Patients who have undergone aortic or cardiac valve surgery need to consider a number of precautions, which nurses can discuss with them. Good dental hygiene, including flossing, is important to reduce the risk of bloodstream infections via the oral mucosa - although it is important not to make the gums bleed. Prophylactic antibiotics are recommended prior to dental treatment and other invasive procedures to guard against the development of endocarditis (Professional Advisory Board, 2003; Child, 1998). Many patients will require lifelong anticoagulation therapy following valve surgery and this is associated with numerous complications and risks of which patients and families must be fully aware. Multidisciplinary evaluations of the cardiovascular system are advised every two years until the age of 11, and annually thereafter. A number of regular investigations are recommended (Child, 1998; Marfan Association, 2003) (Box 2).
Nurses with specialist knowledge can explain to people with Marfan syndrome and their families why these regular examinations are necessary and what they involve, as a greater understanding of the procedures and potential benefits will promote acceptance.
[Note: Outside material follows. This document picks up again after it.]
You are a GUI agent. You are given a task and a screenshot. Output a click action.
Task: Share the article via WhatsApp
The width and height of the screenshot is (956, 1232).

Although Marfan syndrome is a serious condition with major complications that can occur at any age, the prognosis is vastly improved with modern treatments (Pyeritz, 1998). As complications develop with age, the multidisciplinary team and patient together can make plans for future requirements and treatments, facilitating a more relaxed approach to the condition. Effective treatments have been developed for most complications associated with the syndrome, and have resulted in a decrease in morbidity and mortality. Recent advances in medical and surgical treatment have seen the average lifespan for people with Marfan syndrome rise from 45 years in 1972 to 70 years in 1997 (Professional Advisory Board, 2003). Such positive facts should be stressed to patients, who may become unduly depressed if they gather outdated information suggesting a much worse prognosis (Pyeritz, 1998).
The nurse’s role in caring for people with Marfan syndrome is varied and depends largely upon each individual’s symptoms and particular health problems. Apart from specialised care afforded to each affected organ, the nurse’s main role is to provide support and education - both for patients and their families and loved ones. Feelings of isolation, resentment for being ‘abnormal’ and depression can be common among this group of patients, so nurses should focus on positive aspects of people’s lives by encouraging them to join groups appropriate to their physical capabilities, follow a healthy diet and lifestyle, and lead as full and active a social and personal life as possible.
Family planning, support and regular health reviews are essential to prospective parents, who require appropriate guidance and advice from their nurse. Advances in treatments have greatly improved quality of life and extended lifespan for those with Marfan syndrome, proving that they do have a future to look forward to.
This article has been double-blind peer-reviewed.